Zadania do wykonania
[A] Jak dokładnie brzmi fragment tekstu o bohaterach w popkulturze od „Tak było kiedyś.” do „pierwszego sezonu Gry?”? Przepisz go bez żadnych zmian.
[B] Jak mógłby toczyć się dalej tekst o bohaterach w popkulturze? Wznów go zaraz po jego ostatnim zdaniu.

Tekst do czytania
* * * * *

Bohater - postać wybitna, wspaniała, jedyna w swoim rodzaju. Heros, który mierzy się ze złem, zmaga z występkiem, lub inspiruje nas postawą moralną. Ktoś, kogo lubimy, z kim (czasem) się utożsamiamy, do kogo przyzwyczajamy się w czasie trwania lektury/filmu/gry. Śmiałek, który najczęściej posiada cechy, które wyróżniają go na tle ogółu. Ktoś lepszy.
Tak było kiedyś. W dzisiejszych czasach twórcy popkultury zaczynają rozumieć, że happy end zabija czasem całą historię. Żeby do tego nie dopuścić, czasem trzeba zabić coś innego - najlepiej, bohatera.
Tekst zawiera rozsądne ilości spoilerów. Głównie z końcówki pierwszego sezonu Gry o Tron. No ale, tak poważnie, kto jeszcze nie oglądał pierwszego sezonu Gry?
Nic nie doprowadza mnie do takiej szewskiej pasji, jak jako - tako poprowadzona historia, w której jednak szczególny nacisk stawia się na głównego bohatera, tego jedynego, tego najlepszego, tego niezabijalnego. W zasadzie ciężko jest mówić, że to już niemodne - bo tak naprawdę to nie było modne nigdy! Wystarczy spojrzeć na mitologię, gdzie co i rusz jacyś bogowie oddają życie: a to za świat, a to dla ludzi, a to dla pokoju, a to z głupoty. A herosi? Ikar zabił się, bo wzleciał za wysoko. Hercules skończył jeszcze gorzej. Że o Promyczku czy mitologii azteckiej, egipskiej i nordyckiej nie wspomnę. A mity to przecież zalążek wszystkich historii, czyż nie?
Tego, do niedawna, wydawali się nie dostrzegać współcześni twórcy. Nie, źle powiedziałem - tego nie dostrzegali współcześni twórcy masowego rażenia, którzy swoje dzieła dopasowywali do odbiorcy. A przecież przeciętny człowiek nie chce się martwić. Jak mu się pokaże film, w którym wszystko skończyło się dobrze, a bohater wygrzebał się nawet z największego gówna dzięki najbardziej popieprzonemu zabiegowi fabularnemu, jaki dało się wymyślić, to jeszcze będzie zadowolony z takiego obrotu sprawy. Tak to już jest, drodzy czytacze. Na nasze nieszczęście odbiorca masowy to kretyn bez dobrego gustu, a już w ogóle odbiorca z zachodu.
I gdyby nie Gra o Tron, to o poprawie sytuacji moglibyśmy co najwyżej pomarzyć.

* * * * *

Dane wejściowe
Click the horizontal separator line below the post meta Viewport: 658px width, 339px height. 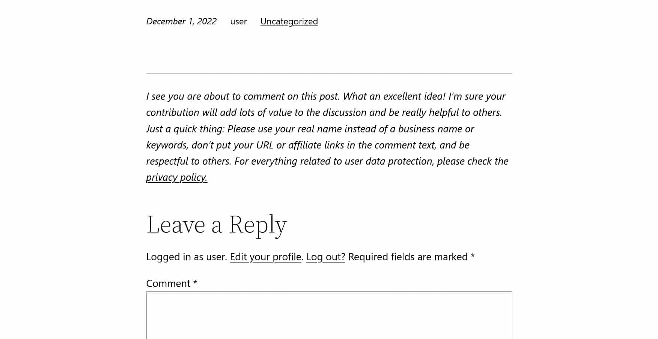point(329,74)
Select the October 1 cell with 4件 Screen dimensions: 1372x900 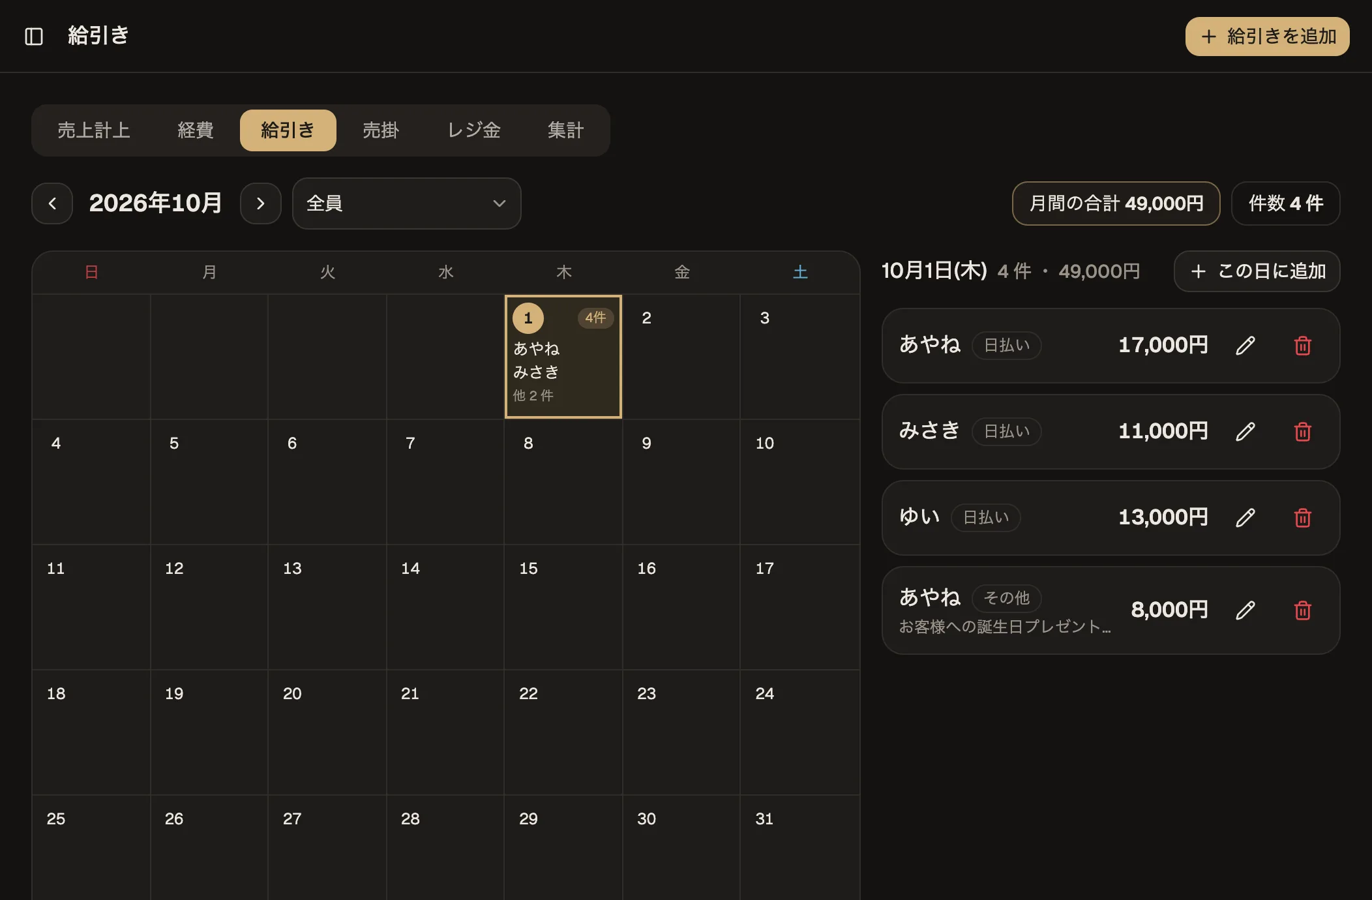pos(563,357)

* * * * *

Oczekiwane odpowiedzi
[A]
Tak było kiedyś. W dzisiejszych czasach twórcy popkultury zaczynają rozumieć, że happy end zabija czasem całą historię. Żeby do tego nie dopuścić, czasem trzeba zabić coś innego - najlepiej, bohatera.
Tekst zawiera rozsądne ilości spoilerów. Głównie z końcówki pierwszego sezonu Gry o Tron. No ale, tak poważnie, kto jeszcze nie oglądał pierwszego sezonu Gry?

[B]
To z jednej strony wielki sukces. Serial, będący adaptacją powieści Martina, na dobre zmienił kino. Jest produktem przełomowym, tak, jak kiedyś było nim Twin Peaks. Gra o Tron pokazuje jak w serialu wykorzystać seks, wulgarność i nieposzanowanie dla bohatera (który, mimo, że akcja toczy się w świecie fantasy, jest tylko człowiekiem) do stworzenia spójnej wizji świata. Wcześniej tego typu elementy używane były w serialach do wzbudzenia taniej sensacji, bo przecież serial przepełniony seksem z zasady powinien lepiej się sprzedawać. Dodatkowo, Gra o Tron przełamała pierwsze lody - otworzyła świat na produkcje, które jeszcze kilka lat temu mogły jedynie marzyć o ekranizacji (za świetny przykład może posłużyć Kaznodzieja, genialny komiks który miał trafić na ekrany HBO, jednak po obejrzanym pilocie stwierdzono, że... Jest zbyt brutalny i obrazoburczy!). W dużym skrócie - Gra o Tron, jakkolwiek krytykowana przez zagorzałych fanów książki, uczyniła wiele dobrego dla pożeraczy kulturowych, takich jak ja, czy Ty.
GoT nie był ani pierwszą książką, ani serialem, który pokazywał, że bohater może być traktowany w taki sposób. Okazał się jednak pierwszym serialem który trafił do masowego odbiorcy i - miejmy nadzieję - uświadomił producentom, że czasy Mary Sue skończyły się nawet dla tej niechlubnej większości. Że wreszcie ludzie dojrzeli do tego, by oglądać filmy, czytać książki i grać w gry, których zakończenia będą adekwatne do tonu fabuły, która została przedstawiona w całości utworu.
Problem zbytniego poszanowania bohatera dotyczy wielu dziedzin kultury - problem ten jest świetnie widoczny na przykładzie gier komputerowych. Ile powstało produkcji, w których główny bohater zmienia się w czasie trwania fabuły? Ile jest takich, które faktycznie kończą się dla bohatera ostatecznie? Za przykład z ostatnich lat może posłużyć Bioshock i Fallout 3, w których faktycznie możemy wpłynąć na to, jak zakończy się historia naszego bohatera. To świetny pomysł, by dać graczowi możliwość wyboru w myśl zasady "jak żyłeś - tak umrzesz". Podejmiesz złe decyzje? Czeka cię marny koniec. Będziesz latał przez połowę zrujnowanych wojną atomową Stanów, żeby przynieść staruszce wodę? Czeka cię długie i radosne życie. Zupełnie jak w życiu codziennym. Sztuka naśladuje rzeczywistość!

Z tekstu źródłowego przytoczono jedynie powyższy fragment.